I would give the edge to this being a PR ploy, but then again, I'm sure that Apple had different financial models on the table when they were building this product.
They might have been going with the "shared risk" model of free up front play, but bigger payouts to the artists on the subscriptions - but still had their "Apple takes the risk" on the front end, then payouts are smaller on the back end.
Then when artists grumbled about the shared risk model, they kicked in with the alternative model.
I think both of you might be over-estimating what's required to say "Ok actually we're going to meter free trials too just like paid accounts and pay out royalties equally irrespective of account type" Technology wouldn't be difficult and cash isn't an issue.
I am pretty sure that the SVP was on a conference call with a dozen Record company SVPs, one of whom said "You wanna go nuclear on this! There you go, We sent a tweet through Taylor's account"
Interestingly enough, in my experience with Google Music, they've outclassed almost every other service I've used in both user experience, and technical innovation. (Spotify, Rdio, Grooveshark, Pandora, and I'm sure I'm forgetting one or two) However, that's just my opinion and personal experience. Plus, this little debacle will definitely give me pause should I ever consider Apple Music when switching music services in the future.
Brilliant indeed albeit with one caveat, this news story gonna die off in matter of 72 hrs top unless Apple or one of its stooges pours more gas to the fire to sustain the action and publicity.
Those sneaky bastards, no way I believe this whole thing wasn't prearranged with Taylor Swift. Apple has been subject to public outcries over their greedy business models lots of times, but never did they give in so soon and easily. Either T.Swift is some kind of head honcho of the music industry, and Apple genuinely has to respect her statement, or this whole thing was prearranged for PR.
Taylor Swift is by far the most influential person in the music industry right now. Ignoring her when trying to launch a new music service in this competitive market would have disastrous results, even for Apple
I think you're severely underestimating Taylor Swift's clout in the music industry. She's the biggest artist since Katy Perry, and Katy Perry was the biggest artist since Michael Jackson.
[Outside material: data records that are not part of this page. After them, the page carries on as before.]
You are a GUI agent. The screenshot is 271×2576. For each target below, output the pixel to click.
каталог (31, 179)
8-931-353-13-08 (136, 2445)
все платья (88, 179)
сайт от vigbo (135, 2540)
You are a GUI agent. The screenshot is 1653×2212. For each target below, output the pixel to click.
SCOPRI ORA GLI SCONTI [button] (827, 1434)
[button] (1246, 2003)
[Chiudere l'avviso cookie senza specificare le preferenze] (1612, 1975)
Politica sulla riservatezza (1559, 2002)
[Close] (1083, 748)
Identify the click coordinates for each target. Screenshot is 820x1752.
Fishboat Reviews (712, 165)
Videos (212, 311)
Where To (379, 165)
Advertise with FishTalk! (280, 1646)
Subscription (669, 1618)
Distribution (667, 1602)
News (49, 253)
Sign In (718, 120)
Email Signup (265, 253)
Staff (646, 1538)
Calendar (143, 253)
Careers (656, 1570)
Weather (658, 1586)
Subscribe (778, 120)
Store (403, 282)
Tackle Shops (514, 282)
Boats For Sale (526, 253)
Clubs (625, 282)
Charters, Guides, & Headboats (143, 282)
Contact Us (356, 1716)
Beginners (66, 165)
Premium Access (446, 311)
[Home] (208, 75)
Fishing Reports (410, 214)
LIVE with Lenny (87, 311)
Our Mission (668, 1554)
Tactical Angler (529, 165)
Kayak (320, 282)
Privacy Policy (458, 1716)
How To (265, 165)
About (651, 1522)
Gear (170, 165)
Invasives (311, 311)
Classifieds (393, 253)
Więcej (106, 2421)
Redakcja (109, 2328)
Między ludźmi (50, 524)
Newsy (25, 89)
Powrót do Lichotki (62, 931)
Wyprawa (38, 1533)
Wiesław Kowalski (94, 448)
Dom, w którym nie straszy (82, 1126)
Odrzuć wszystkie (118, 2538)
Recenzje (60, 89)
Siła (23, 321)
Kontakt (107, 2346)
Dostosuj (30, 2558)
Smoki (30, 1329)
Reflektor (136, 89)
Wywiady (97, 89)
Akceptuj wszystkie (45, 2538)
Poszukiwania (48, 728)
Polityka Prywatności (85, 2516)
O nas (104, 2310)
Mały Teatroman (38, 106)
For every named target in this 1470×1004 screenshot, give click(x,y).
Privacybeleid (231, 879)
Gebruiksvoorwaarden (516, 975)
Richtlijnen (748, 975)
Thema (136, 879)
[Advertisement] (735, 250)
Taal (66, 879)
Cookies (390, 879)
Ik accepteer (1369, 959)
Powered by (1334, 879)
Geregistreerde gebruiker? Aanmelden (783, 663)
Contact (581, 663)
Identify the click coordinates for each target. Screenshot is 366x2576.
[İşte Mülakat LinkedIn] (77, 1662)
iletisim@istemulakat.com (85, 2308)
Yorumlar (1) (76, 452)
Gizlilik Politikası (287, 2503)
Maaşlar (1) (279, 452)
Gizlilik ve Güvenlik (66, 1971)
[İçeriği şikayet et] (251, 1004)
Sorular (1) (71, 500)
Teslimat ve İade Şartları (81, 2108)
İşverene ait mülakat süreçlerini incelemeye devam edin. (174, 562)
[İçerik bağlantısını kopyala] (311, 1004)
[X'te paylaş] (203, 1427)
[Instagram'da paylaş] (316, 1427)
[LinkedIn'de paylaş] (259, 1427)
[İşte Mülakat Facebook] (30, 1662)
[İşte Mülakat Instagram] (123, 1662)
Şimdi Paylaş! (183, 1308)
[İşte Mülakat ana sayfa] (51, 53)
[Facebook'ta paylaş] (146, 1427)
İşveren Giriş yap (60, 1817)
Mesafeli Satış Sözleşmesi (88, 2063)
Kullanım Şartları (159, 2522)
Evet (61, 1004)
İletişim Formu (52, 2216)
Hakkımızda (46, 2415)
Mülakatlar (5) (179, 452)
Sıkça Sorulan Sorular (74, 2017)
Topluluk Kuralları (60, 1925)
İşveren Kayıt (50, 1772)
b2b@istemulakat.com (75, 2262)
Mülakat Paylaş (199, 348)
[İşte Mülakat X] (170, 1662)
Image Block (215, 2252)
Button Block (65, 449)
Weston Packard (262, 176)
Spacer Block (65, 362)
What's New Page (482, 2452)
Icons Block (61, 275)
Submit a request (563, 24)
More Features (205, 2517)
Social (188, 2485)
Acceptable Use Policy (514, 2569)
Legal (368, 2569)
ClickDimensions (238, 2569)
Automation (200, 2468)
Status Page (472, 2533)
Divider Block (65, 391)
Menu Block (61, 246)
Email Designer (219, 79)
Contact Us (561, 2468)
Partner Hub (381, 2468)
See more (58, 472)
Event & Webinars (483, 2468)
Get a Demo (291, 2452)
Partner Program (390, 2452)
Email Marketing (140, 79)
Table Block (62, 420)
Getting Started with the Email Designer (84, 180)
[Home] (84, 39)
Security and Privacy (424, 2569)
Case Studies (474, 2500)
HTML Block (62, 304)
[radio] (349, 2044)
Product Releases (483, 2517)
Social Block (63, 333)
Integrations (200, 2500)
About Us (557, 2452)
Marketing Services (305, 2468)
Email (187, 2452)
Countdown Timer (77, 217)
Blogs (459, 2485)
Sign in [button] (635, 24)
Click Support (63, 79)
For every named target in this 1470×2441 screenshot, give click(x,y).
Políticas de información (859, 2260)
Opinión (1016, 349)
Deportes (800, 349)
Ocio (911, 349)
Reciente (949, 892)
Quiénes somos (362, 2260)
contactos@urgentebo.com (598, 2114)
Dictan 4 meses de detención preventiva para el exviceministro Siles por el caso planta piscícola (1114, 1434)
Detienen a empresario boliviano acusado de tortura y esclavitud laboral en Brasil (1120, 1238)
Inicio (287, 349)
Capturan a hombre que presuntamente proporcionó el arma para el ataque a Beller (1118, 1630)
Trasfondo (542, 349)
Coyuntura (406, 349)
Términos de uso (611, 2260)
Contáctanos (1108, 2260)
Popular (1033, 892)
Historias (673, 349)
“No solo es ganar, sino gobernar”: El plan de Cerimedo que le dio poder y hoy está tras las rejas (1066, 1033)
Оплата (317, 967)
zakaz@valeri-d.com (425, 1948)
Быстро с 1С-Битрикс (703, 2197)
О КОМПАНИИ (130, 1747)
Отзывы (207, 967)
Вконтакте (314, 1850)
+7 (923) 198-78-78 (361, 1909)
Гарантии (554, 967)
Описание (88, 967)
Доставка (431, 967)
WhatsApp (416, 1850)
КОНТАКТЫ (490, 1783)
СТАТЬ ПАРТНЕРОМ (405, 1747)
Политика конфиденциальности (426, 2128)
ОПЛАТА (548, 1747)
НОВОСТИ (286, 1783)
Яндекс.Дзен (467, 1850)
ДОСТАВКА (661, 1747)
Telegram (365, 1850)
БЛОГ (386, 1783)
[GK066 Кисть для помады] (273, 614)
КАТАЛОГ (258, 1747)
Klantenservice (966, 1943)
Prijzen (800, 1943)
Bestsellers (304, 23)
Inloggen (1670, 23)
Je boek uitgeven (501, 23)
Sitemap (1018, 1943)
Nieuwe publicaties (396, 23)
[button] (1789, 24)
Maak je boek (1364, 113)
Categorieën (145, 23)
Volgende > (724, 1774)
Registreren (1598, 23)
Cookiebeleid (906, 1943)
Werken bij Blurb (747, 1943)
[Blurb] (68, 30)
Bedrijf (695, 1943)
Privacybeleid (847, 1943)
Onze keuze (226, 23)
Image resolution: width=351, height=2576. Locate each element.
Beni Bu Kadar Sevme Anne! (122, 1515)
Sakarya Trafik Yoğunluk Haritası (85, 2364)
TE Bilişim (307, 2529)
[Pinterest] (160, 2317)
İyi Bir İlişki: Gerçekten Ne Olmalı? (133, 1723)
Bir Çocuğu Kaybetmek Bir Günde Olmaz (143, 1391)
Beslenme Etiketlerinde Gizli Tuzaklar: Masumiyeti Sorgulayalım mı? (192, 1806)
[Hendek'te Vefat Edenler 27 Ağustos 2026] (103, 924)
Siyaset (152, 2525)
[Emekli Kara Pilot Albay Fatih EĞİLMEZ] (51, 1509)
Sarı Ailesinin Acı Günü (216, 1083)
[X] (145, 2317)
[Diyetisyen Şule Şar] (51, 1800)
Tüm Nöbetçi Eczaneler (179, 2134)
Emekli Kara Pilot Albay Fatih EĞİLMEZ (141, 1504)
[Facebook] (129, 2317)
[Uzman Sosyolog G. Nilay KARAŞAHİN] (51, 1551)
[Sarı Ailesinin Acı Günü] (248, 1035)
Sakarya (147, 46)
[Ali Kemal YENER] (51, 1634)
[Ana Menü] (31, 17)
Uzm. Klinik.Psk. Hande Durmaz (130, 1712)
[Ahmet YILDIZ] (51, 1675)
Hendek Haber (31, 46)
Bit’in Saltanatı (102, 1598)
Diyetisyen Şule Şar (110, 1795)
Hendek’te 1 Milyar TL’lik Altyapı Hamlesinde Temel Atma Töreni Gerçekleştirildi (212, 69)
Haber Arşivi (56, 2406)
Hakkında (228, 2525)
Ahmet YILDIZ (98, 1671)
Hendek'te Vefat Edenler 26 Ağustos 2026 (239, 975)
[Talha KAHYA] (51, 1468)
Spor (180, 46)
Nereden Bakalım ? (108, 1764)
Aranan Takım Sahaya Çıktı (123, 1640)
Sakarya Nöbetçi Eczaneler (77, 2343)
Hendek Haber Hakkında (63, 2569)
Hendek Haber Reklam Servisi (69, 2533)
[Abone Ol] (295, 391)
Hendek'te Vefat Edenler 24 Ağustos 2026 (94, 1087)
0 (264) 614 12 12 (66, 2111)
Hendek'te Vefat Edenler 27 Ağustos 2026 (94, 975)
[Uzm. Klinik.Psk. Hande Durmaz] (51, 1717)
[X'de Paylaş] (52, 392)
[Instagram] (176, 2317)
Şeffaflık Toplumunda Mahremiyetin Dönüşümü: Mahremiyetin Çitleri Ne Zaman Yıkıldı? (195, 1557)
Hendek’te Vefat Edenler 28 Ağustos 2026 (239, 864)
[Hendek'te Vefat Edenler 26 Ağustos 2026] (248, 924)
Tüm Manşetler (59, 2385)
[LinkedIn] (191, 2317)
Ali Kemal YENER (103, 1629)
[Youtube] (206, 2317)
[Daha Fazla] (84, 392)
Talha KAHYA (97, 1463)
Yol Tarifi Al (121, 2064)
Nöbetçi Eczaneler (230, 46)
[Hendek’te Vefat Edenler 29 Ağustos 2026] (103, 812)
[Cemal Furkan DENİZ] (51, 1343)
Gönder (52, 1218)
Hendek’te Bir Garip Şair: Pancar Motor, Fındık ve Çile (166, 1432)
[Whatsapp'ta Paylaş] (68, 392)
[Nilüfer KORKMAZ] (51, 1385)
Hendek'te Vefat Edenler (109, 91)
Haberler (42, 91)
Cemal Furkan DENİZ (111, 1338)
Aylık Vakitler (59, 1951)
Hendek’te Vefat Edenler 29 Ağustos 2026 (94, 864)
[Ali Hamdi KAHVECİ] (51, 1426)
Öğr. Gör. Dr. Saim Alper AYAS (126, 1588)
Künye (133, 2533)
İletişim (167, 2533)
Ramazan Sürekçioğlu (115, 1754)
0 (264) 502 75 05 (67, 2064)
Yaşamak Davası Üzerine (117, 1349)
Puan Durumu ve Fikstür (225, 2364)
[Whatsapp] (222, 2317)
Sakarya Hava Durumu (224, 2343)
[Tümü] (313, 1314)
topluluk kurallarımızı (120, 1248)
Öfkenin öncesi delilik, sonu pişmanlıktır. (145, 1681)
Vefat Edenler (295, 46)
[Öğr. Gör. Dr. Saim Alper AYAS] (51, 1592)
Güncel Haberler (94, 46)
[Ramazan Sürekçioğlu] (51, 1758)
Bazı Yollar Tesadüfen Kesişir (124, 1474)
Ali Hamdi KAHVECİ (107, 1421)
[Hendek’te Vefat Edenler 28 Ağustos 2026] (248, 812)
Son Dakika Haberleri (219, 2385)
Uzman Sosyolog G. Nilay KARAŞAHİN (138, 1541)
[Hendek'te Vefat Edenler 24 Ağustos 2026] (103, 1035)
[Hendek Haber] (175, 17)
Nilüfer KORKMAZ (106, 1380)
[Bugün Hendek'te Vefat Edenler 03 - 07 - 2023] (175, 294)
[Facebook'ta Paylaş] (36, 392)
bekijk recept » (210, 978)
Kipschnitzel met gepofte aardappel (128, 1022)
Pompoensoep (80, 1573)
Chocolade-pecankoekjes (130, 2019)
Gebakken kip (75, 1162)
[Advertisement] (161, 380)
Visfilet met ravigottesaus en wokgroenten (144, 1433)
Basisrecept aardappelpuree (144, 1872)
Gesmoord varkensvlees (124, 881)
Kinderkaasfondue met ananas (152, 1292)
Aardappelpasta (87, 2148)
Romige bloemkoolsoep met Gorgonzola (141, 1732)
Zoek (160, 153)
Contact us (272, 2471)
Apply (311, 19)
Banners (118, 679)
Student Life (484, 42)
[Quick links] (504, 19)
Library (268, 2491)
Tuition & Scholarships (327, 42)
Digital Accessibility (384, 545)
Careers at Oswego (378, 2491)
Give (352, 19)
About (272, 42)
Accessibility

The pendulum swings pretty fast these days, but yeah, she's probably the single most influential person in popular culture right now. (I'm not even a fan of her music, but I heard about her blog post from my kids before I saw it on HN.)
It also helps that she wrote a pretty compelling argument that Apple's free trial shouldn't come at the expense of artists.
Musicians can complain when they want a bigger cut and it's fixed the next day.
App developers and content producers get emailed 'we are taking more out of your cut' or 'if you don't want us to show ads near your content, reply to this email with "opt out"'
Credit for throwing artists a bone. / Extended publicity for their new music service. / Credit for pleasing TS who has a lot of fans who would also be good customers for Apple
TS Gets:
Publicity / Sales for her new album / Credit for sticking up for artists
Seems like a win-win for both parties. I doubt the revenue lost would have been significant. Anyone have numbers?
Oh, absolutely. This is freebie PR for everyone involved.
What I meant to imply is that the PR is only valuable because it is a musician with the brand value (and public presence) of Taylor Swift.
And, what I mean by that is that if smaller brand musicians complained (as I think would have been inevitable) nothing would change until a larger brand also complained (which would also have been inevitable).
I'm guessing Apple just ran the math and decided "A $300 billion company should not damage its brand in a PR fight with a pop singer over a rounding error." Seriously, the amount of money we're talking here is probably less than $10 million a year. Apple gets to look like the good guy, the difference is immaterial to most artists, and Taylor Swift gets to feel important.
What upsets me about the whole thing is that Taylor Swift is absolutely not representative of most musicians. Unlike most young artists, she actually owns the recording rights to her albums. Typically you have to complete a 3-album deal where the studio owns the recording rights before you can negotiate terms (and even then only if you're a major musician by that point); but when your father buys a studio and signs you to a deal you get to keep your recording rights.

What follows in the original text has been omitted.